WORK INSTRUCTIONS:
Skipping any pictures, repeat exactly and only the lines from the one that holds "Open the notifications bell" to the last line of the material, both included.
START DATA TO PROCESS
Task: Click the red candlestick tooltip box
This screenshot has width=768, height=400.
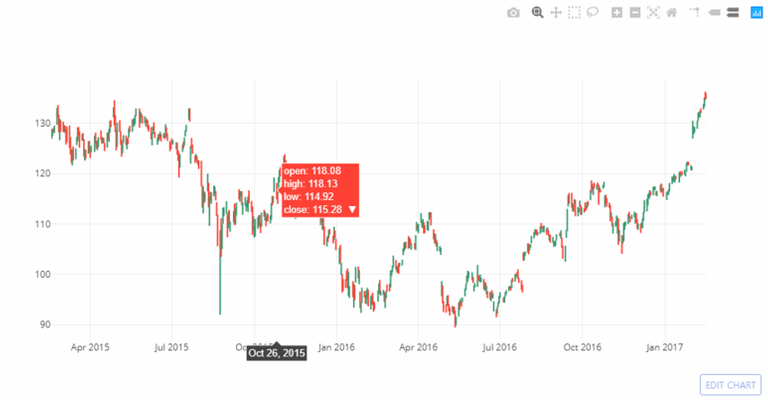Action: pyautogui.click(x=320, y=190)
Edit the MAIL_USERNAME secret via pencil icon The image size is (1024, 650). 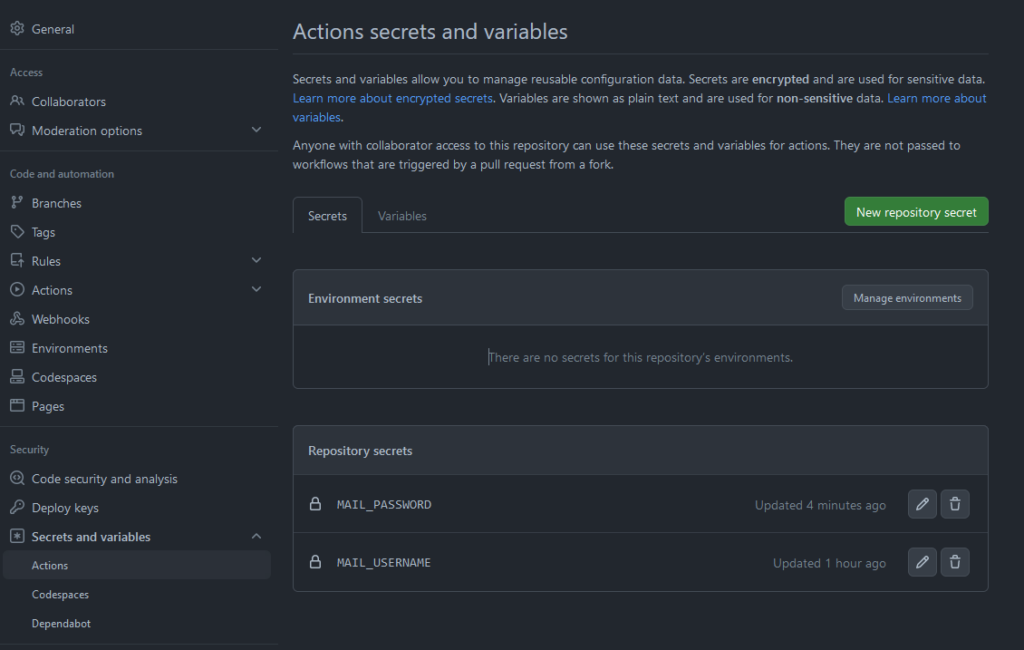(x=922, y=563)
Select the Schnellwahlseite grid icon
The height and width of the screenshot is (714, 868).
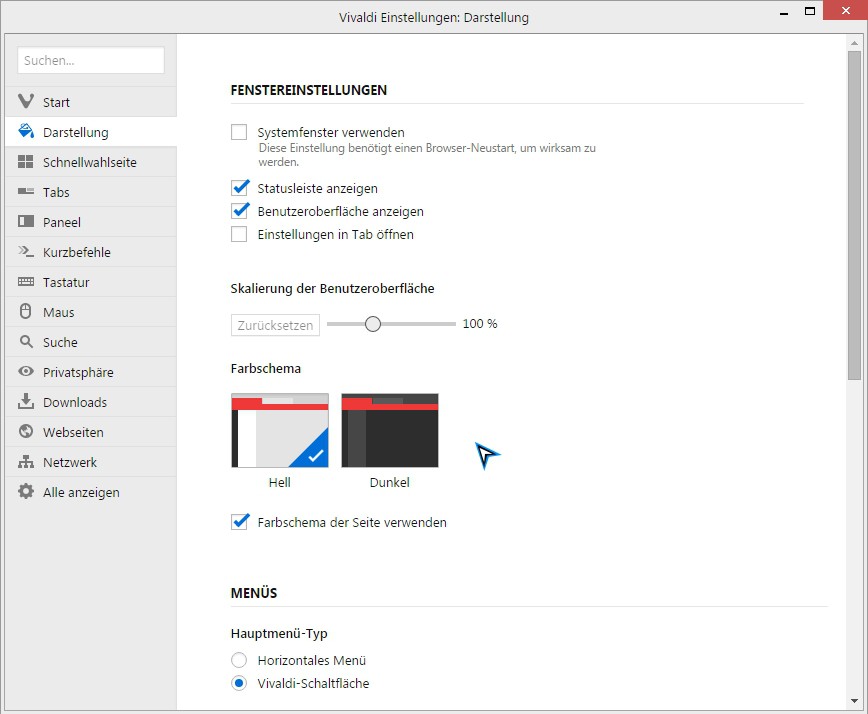26,162
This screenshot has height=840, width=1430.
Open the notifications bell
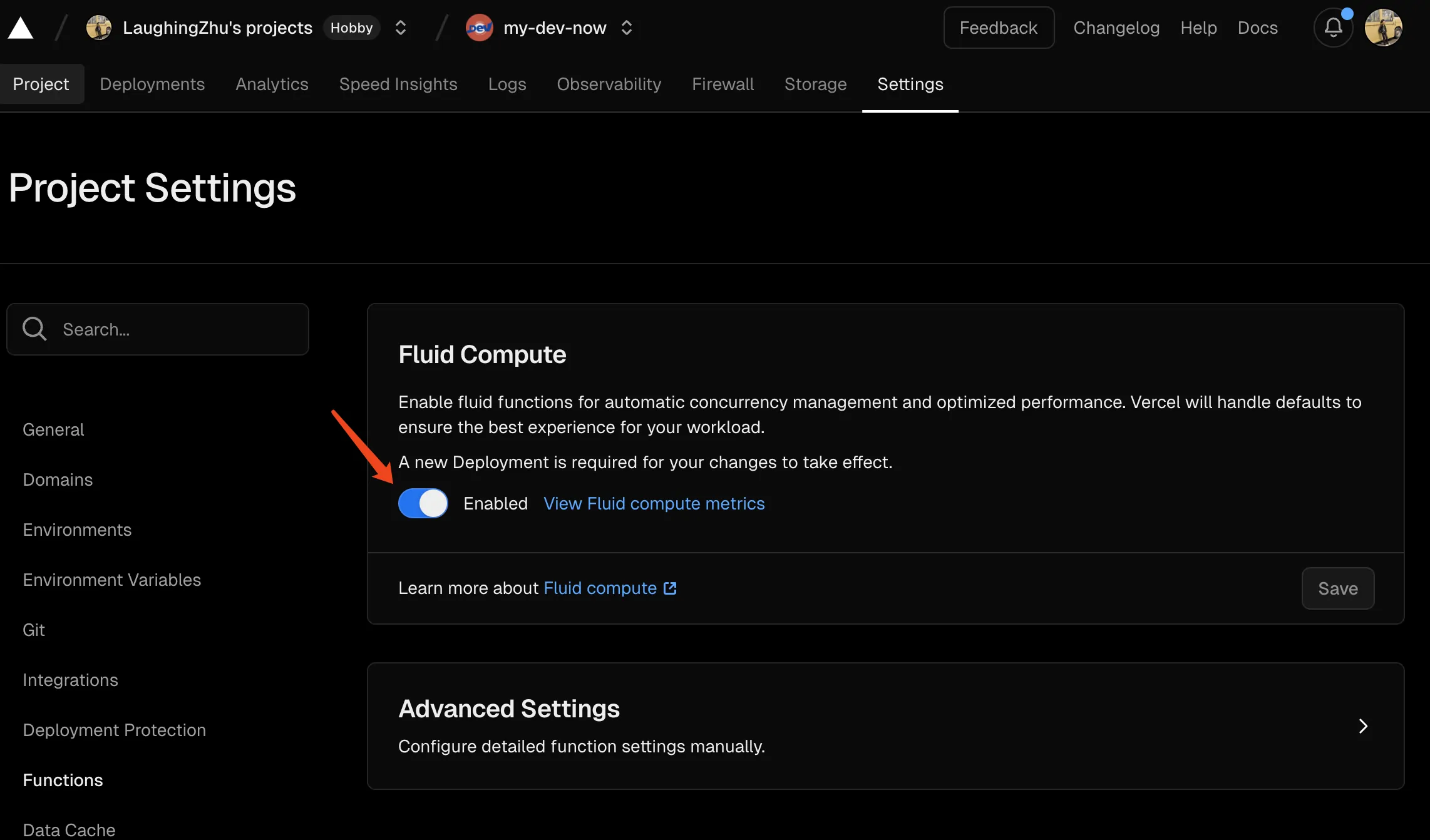[1334, 28]
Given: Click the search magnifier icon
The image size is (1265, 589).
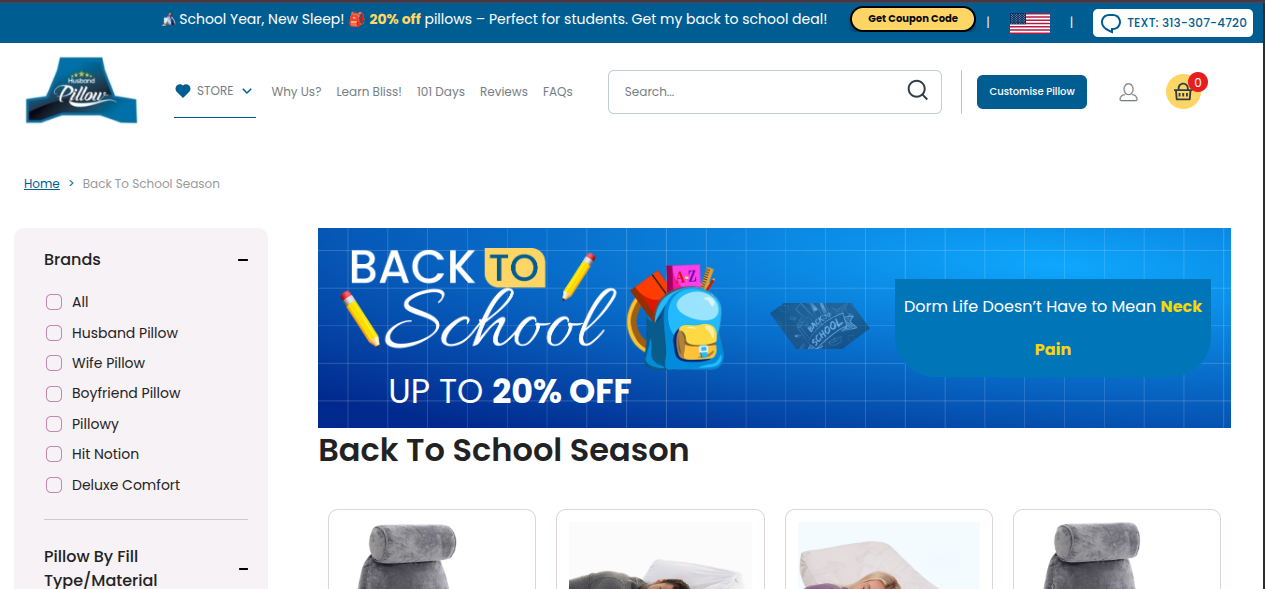Looking at the screenshot, I should click(918, 91).
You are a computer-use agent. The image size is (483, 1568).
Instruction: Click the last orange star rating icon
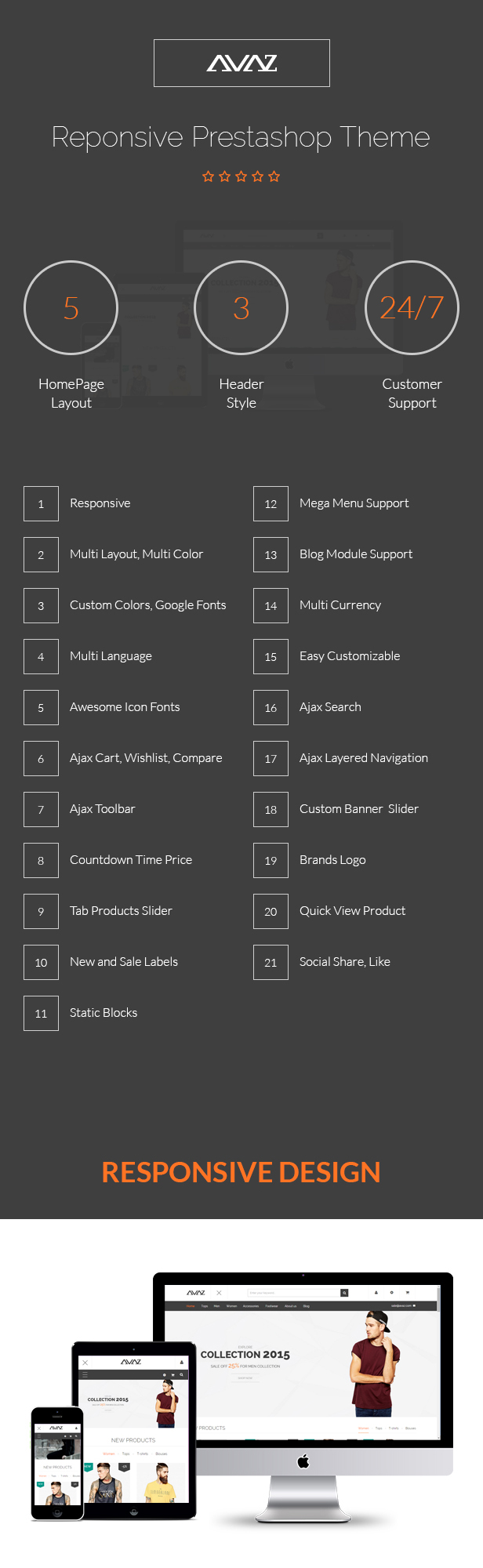[x=274, y=176]
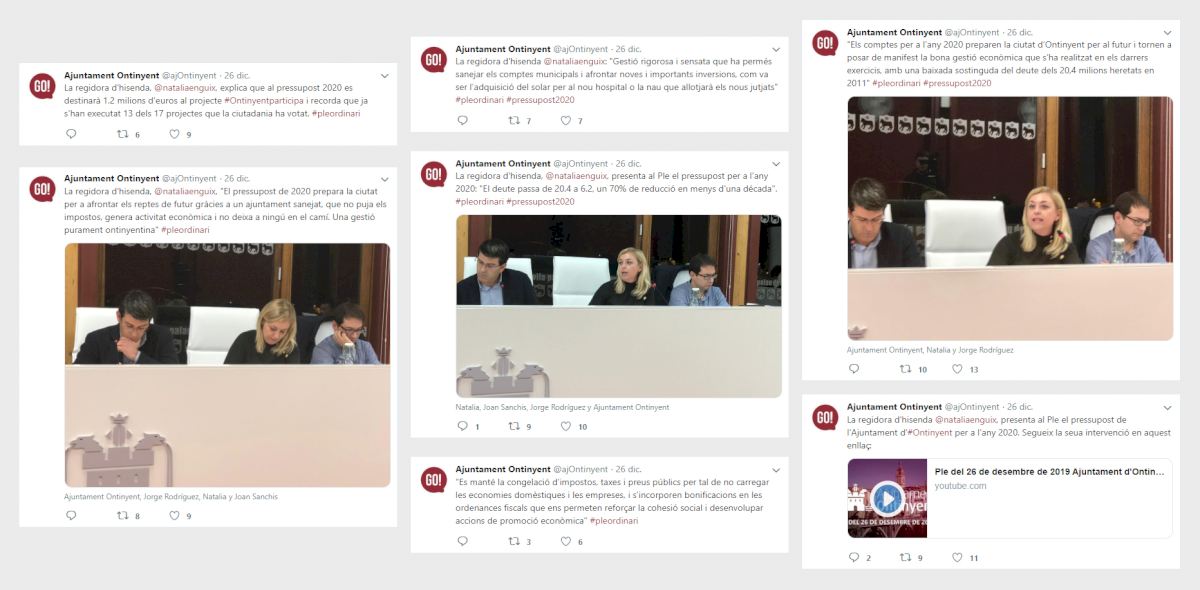
Task: Reply to the 'congelació d'impostos' tweet
Action: [462, 541]
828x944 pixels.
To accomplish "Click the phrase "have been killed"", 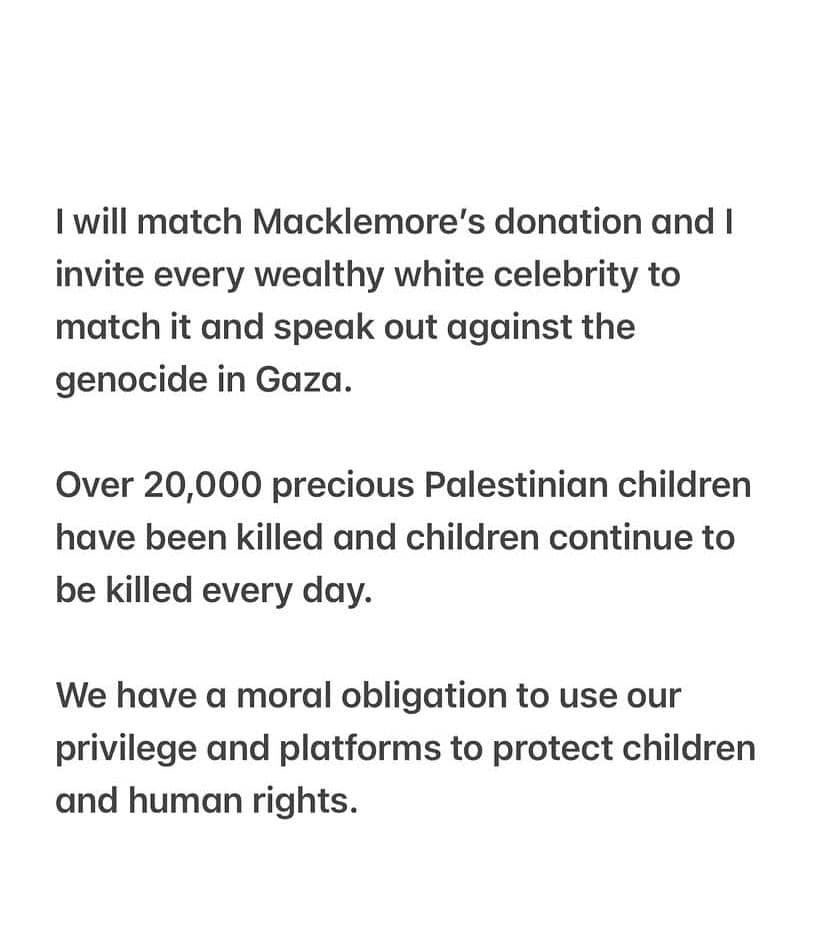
END DATA TO PROCESS
SOLUTION:
Open the notifications bell
[1334, 28]
Given: Click the search magnifier icon
The image size is (1265, 589).
Looking at the screenshot, I should click(918, 91).
You are a computer-use agent. The image size is (483, 1568).
Instruction: Click the last orange star rating icon
[x=274, y=176]
Task: Reply to the 'congelació d'impostos' tweet
Action: [462, 541]
828x944 pixels.
To accomplish "Click the phrase "have been killed"", 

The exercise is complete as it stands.